Noise: Even the quietest hard drive will emit a bit of noise when it is in use. (The drive platters spin and the read arm ticks back and forth.) Faster hard drives will tend to make more noise than those that are slower. SSDs make no noise at all; they’re non-mechanical.

Power: An SSD doesn’t have to expend electricity spinning up a platter from a standstill. Consequently, none of the energy consumed by the SSD is wasted as friction or noise, rendering them more efficient. On a desktop or in a server, that will lead to a lower energy bill. On a laptop or tablet, you’ll be able to eke out more minutes (or hours) of battery life.

Longevity: While it is true that SSDs wear out over time (each cell in a flash-memory bank can be written to and erased a limited number of times), thanks to TRIM command technology that dynamically optimizes these read/write cycles, you’re more likely to discard the system for obsolescence (after six years or so) before you start running into read/write errors with an SSD. If you’re really worried, several tools can let you know if you’re approaching the drive’s rated end of life. Eventually, hard drives will wear out from constant use, as well, since they use physical recording methods. Longevity is a wash when it’s separated from travel and ruggedness concerns.

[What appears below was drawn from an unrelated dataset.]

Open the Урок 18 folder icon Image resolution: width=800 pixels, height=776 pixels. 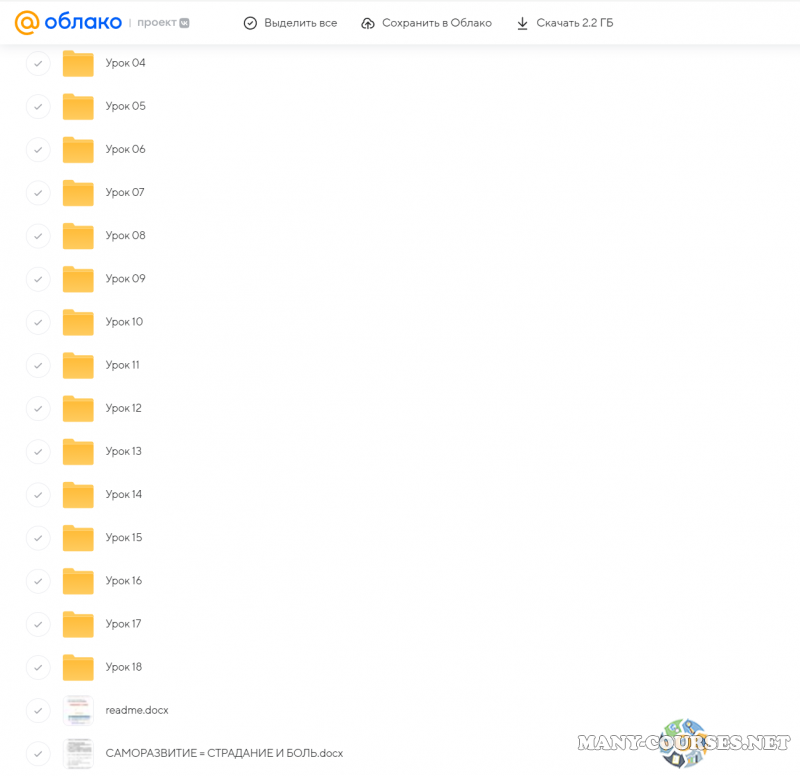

Overall: Hard drives win on price and capacity. SSDs work best if speed, ruggedness, form factor, noise, or fragmentation (technically, a subset of speed) are important factors to you. If it weren’t for the price and capacity issues, SSDs would be the hands-down winner.

The Right Storage for You

So, does an SSD or HDD (or a hybrid of the two) fit your needs? Let’s break it down:

HDDs

• Enthusiast multimedia users and heavy downloaders: Video collectors need space, and you can only get to 4TB of space cheaply with hard drives.
• Budget buyers: Ditto. Plenty of cheap space. SSDs are too expensive for buyers of $500 PCs.
• Graphic arts and engineering professionals: Video and photo editors wear out storage by overuse. Replacing a 1TB hard drive will be cheaper than replacing a 500GB SSD.
• General users: These folks are a toss-up. Users who prefer to download their media files locally will still need a hard drive with more capacity. But if you mostly stream your music and videos online, buying a smaller SSD for the same money will give you a better experience.

SSDs

• Road warriors: People who shove their laptops into their bags indiscriminately will want the extra security of an SSD. That laptop may not be fully asleep when you violently shut it to catch your next flight. This also includes folks who work in the field, like utility workers and university researchers.
• Speed demons: If you need things done now, spend the extra bucks on SSD for quick boot-ups and app launches. Supplement with a storage SSD or hard drive if you need extra space (see below).
• Graphic arts and engineering professionals: Yes, we know we said they need hard drives, but the speed of an SSD may make the difference between completing two proposals for your client and completing five. These users are prime candidates for dual-drive systems (more on that below).
• Audio engineers and musicians: If you’re recording music, you don’t want the scratchy sound from a hard drive intruding. Go for quieter SSDs.